Originally posted by tooo many pills
I wonder how many tall arabs in the middle east the US has bombed or gunned to death thinking it was Bin Laden, only to find out it was just a few civilians since this debacle?
Originally posted by Alxandro
Why are the Dems in an uproar?
What's worse is that Clinton also had Bin Laden in his cross hairs but for some reason he couldn't pull the trigger.
I believe the reason was becaause Bin Laden was at the time with one or two Saudi leaders that were preparing to purchase a few F-16's and killing them all would have blown the deal.
Originally posted by December_Rain
reply to post by AUM68
I would like to ask these idiots wdf!! why are they telling this now?
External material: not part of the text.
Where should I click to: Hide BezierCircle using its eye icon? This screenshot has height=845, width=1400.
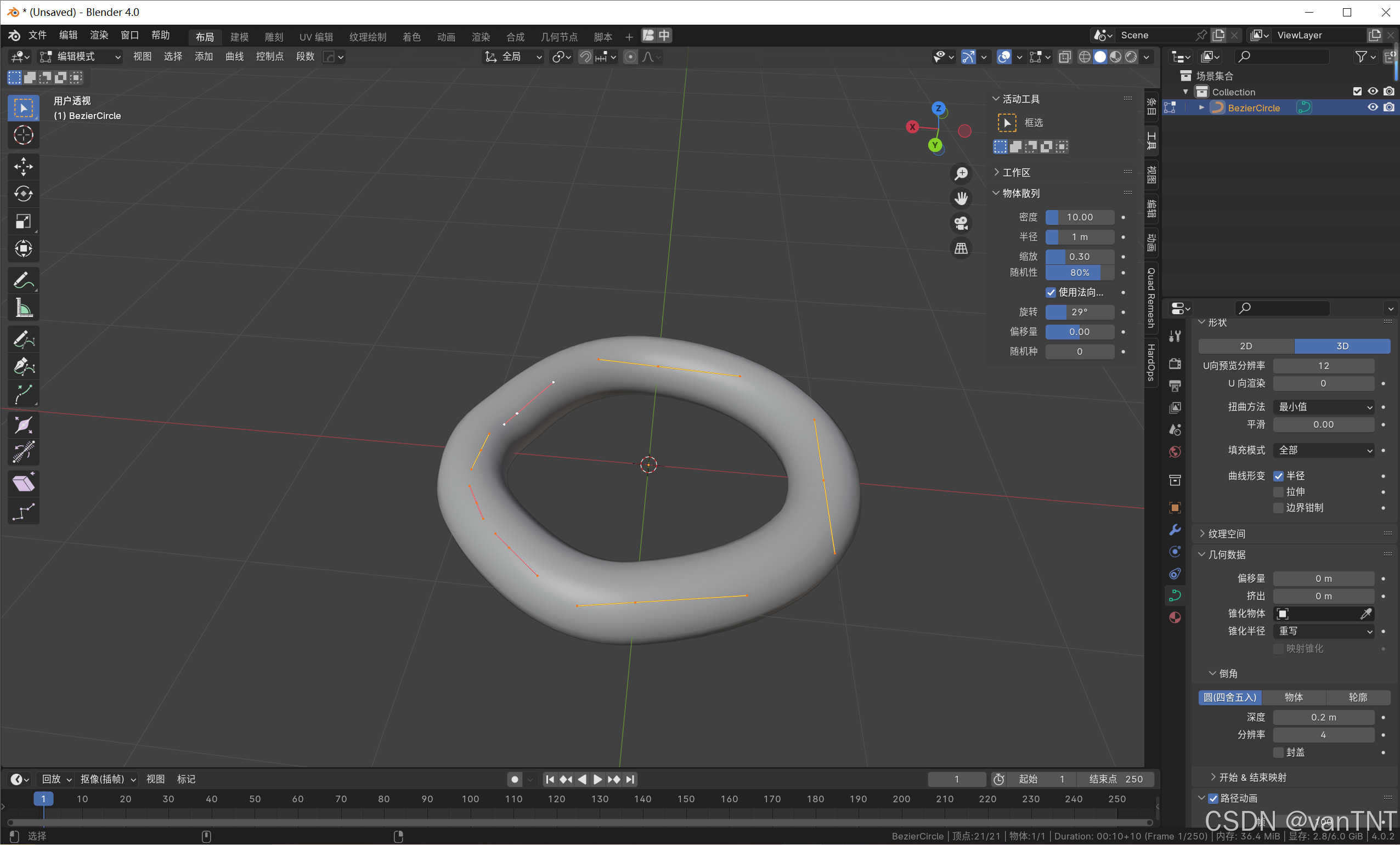coord(1372,107)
It was already told many years ago. What's the point of repeating the same old info. The previous administration were on a series of miscarriage throughout their term. Sue them and put them in jail if you want to make news and if you wanna do the right thing.
Originally posted by Janky Red
Well gee... Did OBL kill thousands of Americans while Clinton was in office?
Although the Dubai ports controversy may be disappearing, questions linger about the role high-ranking United Arab Emirates officials played in supporting Osama bin Laden and al-Qaida in the years leading up to Sept. 11.
In fact, some U.S. government reports suggest that the United States lost a clear opportunity to kill bin Laden because he was too close to U.A.E. officials traveling in his entourage – officials Clinton security adviser Richard Clarke may have thought were too important to harm.
On Feb. 8, 1999, the Pentagon and the CIA were preparing a military strike on a luxury hunting camp in the desert south of Kandahar, Afghanistan, where Osama bin Laden had been sighted.
There were problems, however.
Satellite imagery revealed the presence of a military aircraft belonging to the U.A.E., and "policymakers were concerned about the danger that a strike would kill an Emirati prince or other senior officials who might be with bin Laden or close by," according to the 9/11 Commission report.
Who were these U.S. "policymakers" mentioned in the 9/11 report who thwarted the opportunity to kill one of the world's most wanted men?
The report does not say.
Coincidentally, the Clinton administration National Security Council advisor, Richard Clarke, had just returned to the United States from consultations with Sheikh Mohammed bin Zayed, chief of staff of the U.A.E. armed forces, regarding a proposed sale of F-16s to the Gulf state as well as counter-terrorism issues, according to the report.